A Question of Valuation and Volatility
This relentless flow of capital raises a critical question: are small-cap stocks becoming too expensive? Some market analysts express concern over elevated valuations. When a flood of money chases a limited number of stocks, it can push their prices beyond their intrinsic value, creating a bubble-like situation. Small-cap stocks are inherently more volatile than their large-cap counterparts. These are smaller businesses that can be more vulnerable to economic downturns or sector-specific headwinds. A market correction could lead to sharper falls in this segment compared to large, established companies. While some reports suggest valuations have become more reasonable after corrections in late 2025, the segment remains a high-risk, high-return proposition.

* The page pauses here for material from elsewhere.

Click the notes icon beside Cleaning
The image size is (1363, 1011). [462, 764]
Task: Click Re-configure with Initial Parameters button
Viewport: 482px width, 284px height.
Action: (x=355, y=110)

A Checklist for Young and SIP Investors
The headline-grabbing numbers are not a signal to panic-sell or to blindly invest. Instead, they are a call to review your portfolio. If you are a young investor or systematically investing via a SIP, ask yourself these questions: 1. What is my total small-cap exposure? Check the percentage of your total portfolio allocated to small-cap funds. Financial planners often suggest a cap, for example, 10-20% for most investors, depending on risk appetite. 2. Does this align with my risk profile? Be honest about your ability to handle volatility. Can you stomach a 20-30% drop in this part of your portfolio without losing sleep? 3. What is my investment horizon? Small-cap investing is for the long haul, ideally seven to ten years or more, to ride out market cycles. If your financial goal is less than five years away, this high-risk category may be unsuitable. 4. Am I adequately diversified? Ensure your portfolio isn't overly concentrated. A healthy mix includes large-cap, mid-cap, and perhaps international funds and debt instruments to balance the risk.
Building a Resilient Portfolio
The solution is not to demonise small-cap funds. They have historically been a powerful wealth creator over the long term when chosen wisely. The key is discipline. SIPs are an excellent tool for rupee cost averaging, but a SIP into an overly aggressive or unsuitable fund category defeats the purpose. The goal should be to build a balanced, all-weather portfolio aligned with your financial goals, not to chase the flavour of the season. Use this opportunity to re-evaluate your asset allocation. If your small-cap exposure has ballooned due to recent gains, consider rebalancing back to your target allocation. This process—selling some of your winners to buy assets that have underperformed—is a hallmark of disciplined investing.